» **Exercise details**: Please set down every entry again exactly as it stands, without the pictures.

» **Material to process**:
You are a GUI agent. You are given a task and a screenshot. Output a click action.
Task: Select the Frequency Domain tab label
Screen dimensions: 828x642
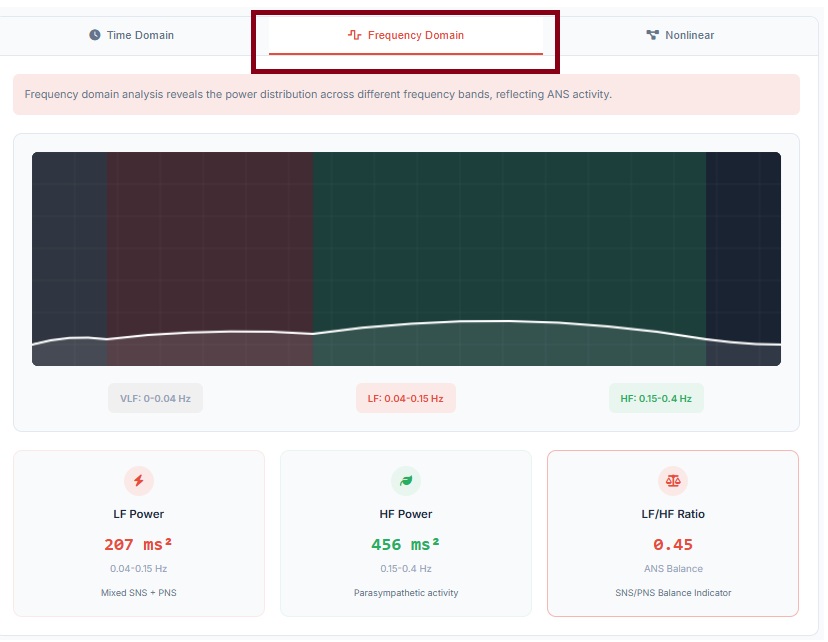[x=415, y=35]
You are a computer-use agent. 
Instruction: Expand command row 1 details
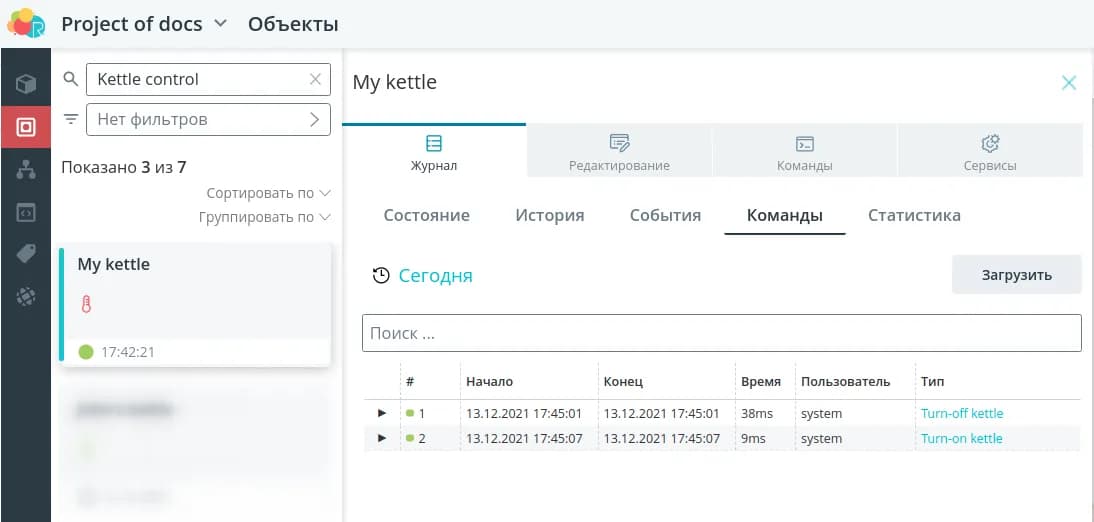tap(381, 413)
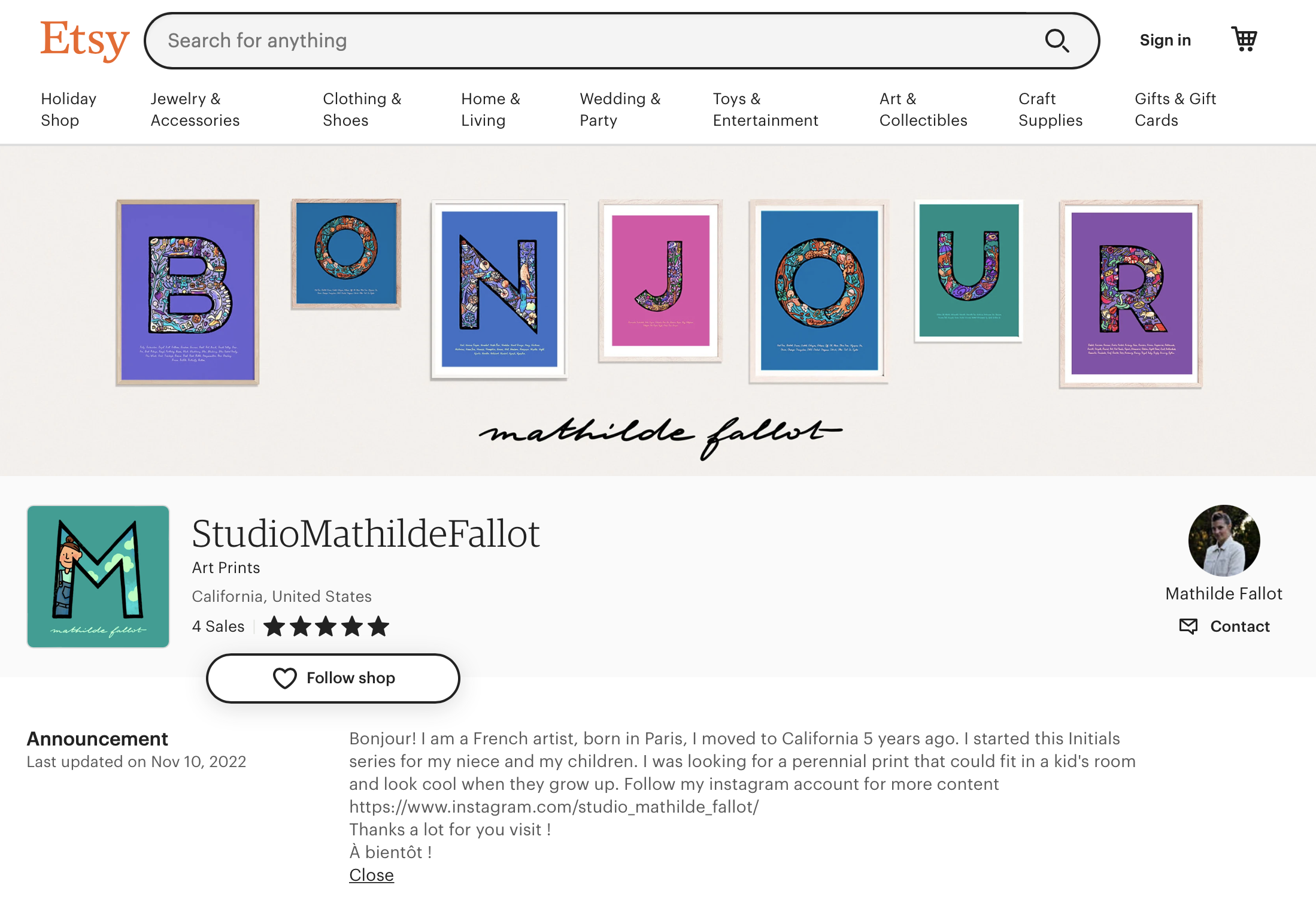The width and height of the screenshot is (1316, 915).
Task: Collapse the announcement with Close
Action: pos(371,875)
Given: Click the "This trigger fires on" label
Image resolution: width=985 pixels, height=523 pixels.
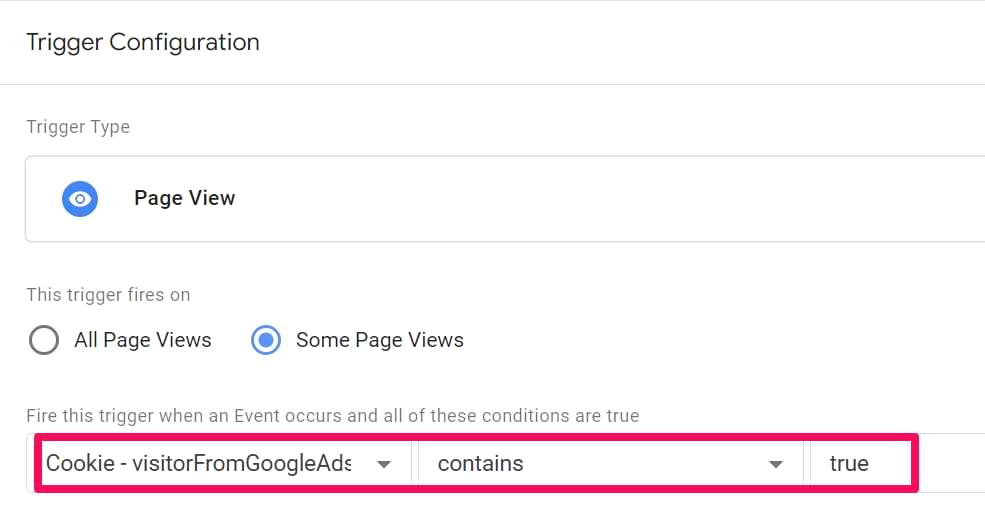Looking at the screenshot, I should pyautogui.click(x=108, y=295).

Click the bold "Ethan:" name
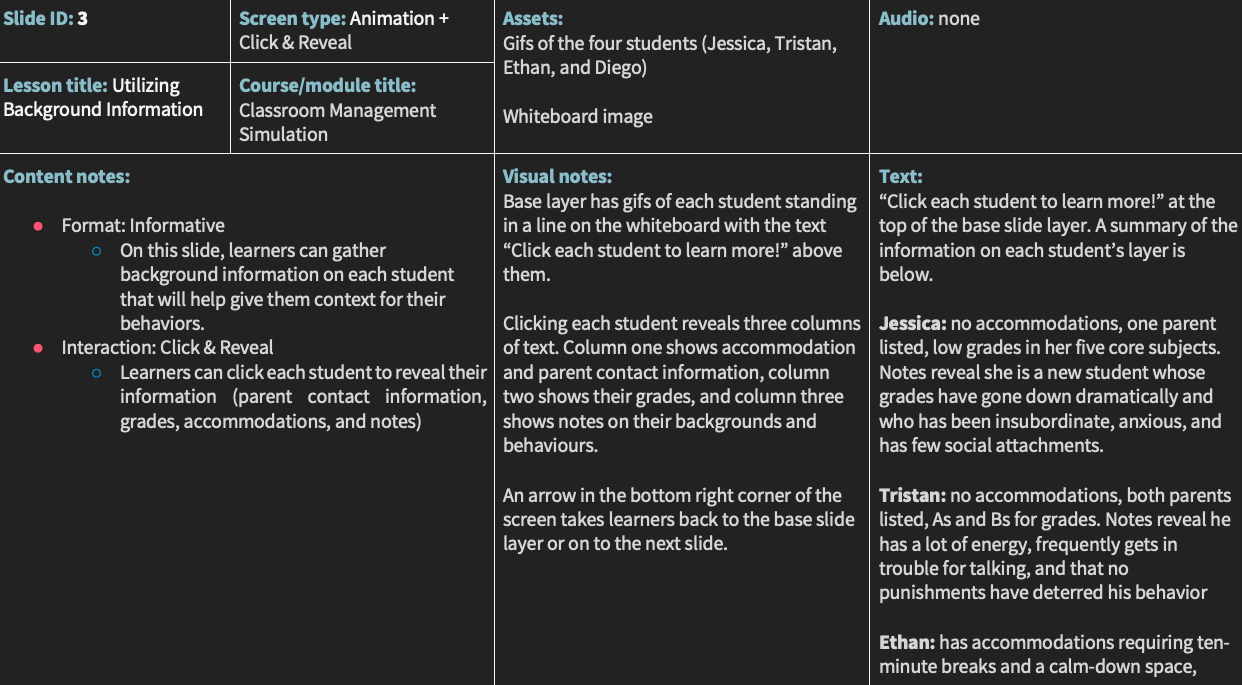907,643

» **Response to the task**:
You are a GUI agent. You are given a task and a screenshot. Output a click action.
Task: Select the Frequency Domain tab label
Screen dimensions: 828x642
[x=415, y=35]
You are a computer-use agent. 
Instruction: Expand command row 1 details
tap(381, 413)
The width and height of the screenshot is (1316, 915).
Task: Collapse the announcement with Close
Action: pos(371,875)
Given: Click the "This trigger fires on" label
Image resolution: width=985 pixels, height=523 pixels.
Looking at the screenshot, I should pyautogui.click(x=108, y=295).

Click the bold "Ethan:" name
907,643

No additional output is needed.